Richard felt slapped with ice water. The intoxicating spell of peppermint and wishes evaporated. What an idiot.
“Richie?” She smiled sweetly.
He shrugged and mumbled, “Sure.”
Dottie squealed, clapped her hands, kissed him on the cheek, and then practically twirled off the dance floor, just as the band started playing the latest radio hit:
How much is that doggie in the window?
[Bark-bark]
The one with the waggly tail…
BOUNCE…swish…bounce, bounce…swish.
Vladimir sank his shots at the free throw line and then bounce-passed the basketball to Richard. The two of them were in the high school gym, surrounded by a crowd of other boys just hanging out or fooling around on the basketball court, prepping for team tryouts the next week.
Richard missed Vladimir’s pass entirely. He chased the ball into the bleachers, where a bunch of underclassmen sat lacing their black high-tops and yanking up their white athletic socks. They had all been favorites of the gym coach in junior high school. Fast, strong, and cunning, killer dodgeball players. Of course Jimmy was among them.
“Catch much, spaz?” he asked. His buddies laughed at the sarcasm.
“Give it up…Dick,” Jimmy’s new best friend added, his tone dumping a not-very-nice meaning onto Richard’s name.
Why did his parents have to name him that? Bounce, bounce, bounce. Richard dribbled the ball angrily and came back to the key, his face as orange as the ball with mortification.
“Don’t listen to those turkeys,” Vladimir reassured him. “You know what? Your dribble is decent. Maybe you can learn to be a ball handler.”
Richard looked at Vladimir blankly.
“A point guard. Geez. How can you not know anything about basketball? Kind of un-American, don’t you think?” he joked. He clapped his hands together and then held them out at chest level. “Throw me the ball.”
Richard tossed it. “I know about baseball. Dad loves the Washington Senators. Maybe I can get him to take us to a game. How did you get so good at basketball?”
Vladimir passed the ball back, and Richard actually caught it. “There you go! I guess I learned a lot just playing in the neighborhood. There was a lot of pickup ball in Brooklyn Heights. And I loooooove the Knicks.”
Richard’s next throw was loopy, and Vladimir had to jump up to snag it. “Pop it when you pass, like this.” Vladimir flicked his wrist as he threw, giving the ball a stinging speed. “It keeps the direction straight.”
Richard imitated him and the ball made a slap when it hit Vladimir’s upheld hands.
“Better!” Vladimir grinned. “Stick with me, kid! I’ll get you ready for tryouts. Let’s keep practicing your pass.” He threw the ball at Richard’s chest.
It bounced off Richard and ricocheted under the bleachers. He had to half crawl under the seats to pull it out and came back up sneezing from the dust, expecting Vladimir to ridicule him, too. He would if he were trying to help someone and that kid kept screwing up.
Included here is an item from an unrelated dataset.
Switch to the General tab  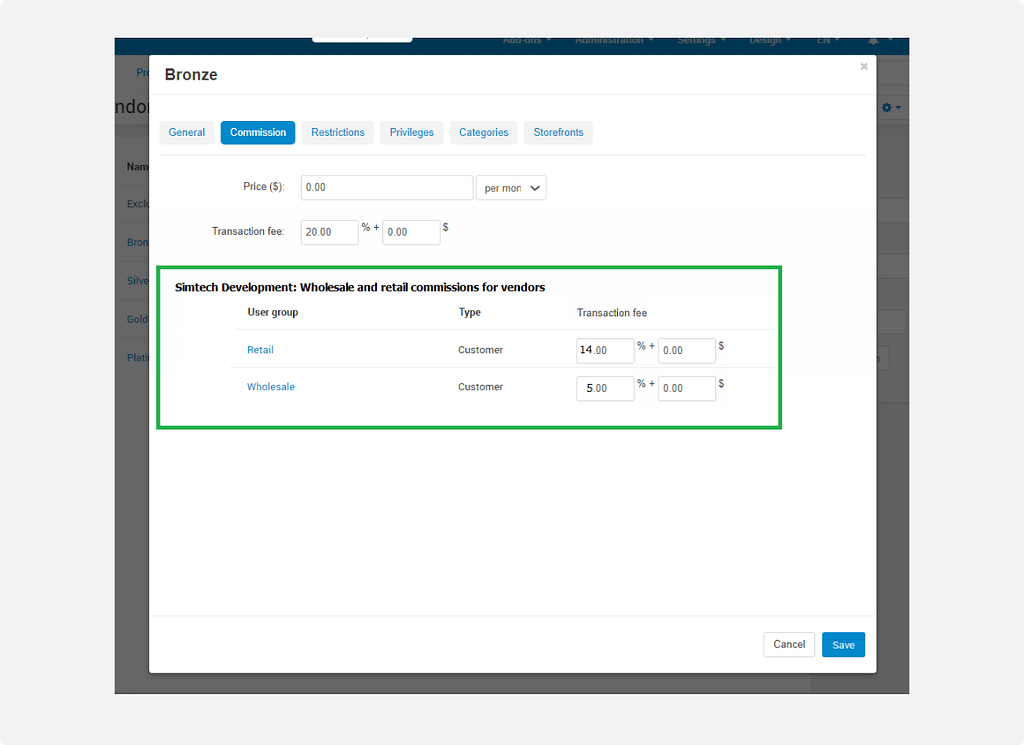tap(187, 132)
But Vladimir didn’t. “Maybe you’re thinking too hard about this. Let’s talk as we pass. Deal?”
Well, that certainly was better than focusing on how unathletic he was.
Richard tossed the ball to Vladimir, who zinged it back at him.
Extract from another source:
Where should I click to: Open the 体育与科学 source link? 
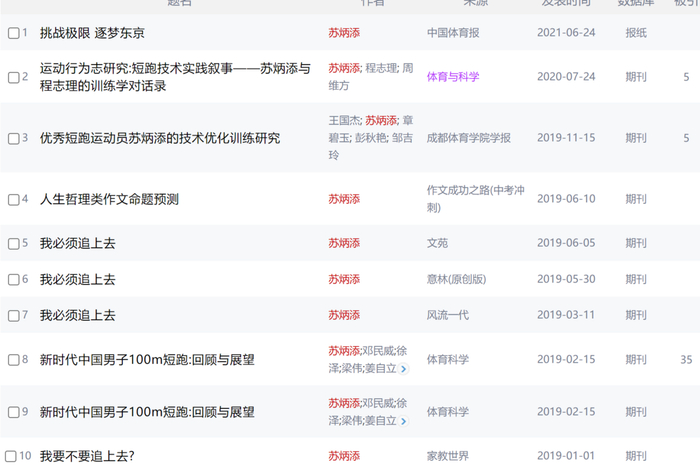click(x=453, y=77)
Wouldn’t it be swell to actually make the JV squad with Vladimir? To be on par with Jimmy? Richard had never even considered trying out for a team before—which is part of why his classmates never had time for him. To belong, really belong, to the world of fourteen-year-old boys seemed to require a good uppercut or a linebacker’s hulk or a solid bank shot.
Vladimir, on the other hand, was a shoo-in for the team. He had a great arcing shot he sank from the outside over and over with a clean swish—all net, no rim. He hadn’t missed a foul shot yet, either.
Richard might as well kiss this new friendship good-bye. Once Vladimir made the team, no way the jocks would let him hang out with Richard. It’d mar all the guys’ social standing to have one of them be friendly with a loser. Richard had experienced that brush-off a dozen times in junior high school.
Lost in these despairing thoughts, he totally missed the ball again. This time it rolled up to the toes of a pair of saddle shoes.
Dottie’s.
Please God, can the floor just open and swallow me now, he prayed.
“Hi, Richard.” She smiled meaningfully at him. “Who’s your friend?”
Richard was so flustered that he started to say “But you know who he is,” when Vladimir sauntered up.
“Vladimir White,” he introduced himself and held out his hand.
She took it. And then, rather than shaking it, Vladimir bowed a bit, turned over her hand, and kissed the back of it. “Charmed to meet you, Miss…miss?”
Dottie’s mouth popped open, then closed. She pressed her lips together as a pink glow lit up her cheeks like a sunrise. Finally, she giggled and murmured, “Dottie Glover.”
Vladimir smiled.
She smiled.
He still held her hand.
Boy oh boy, the guy is smooth as apple butter, Richard fumed.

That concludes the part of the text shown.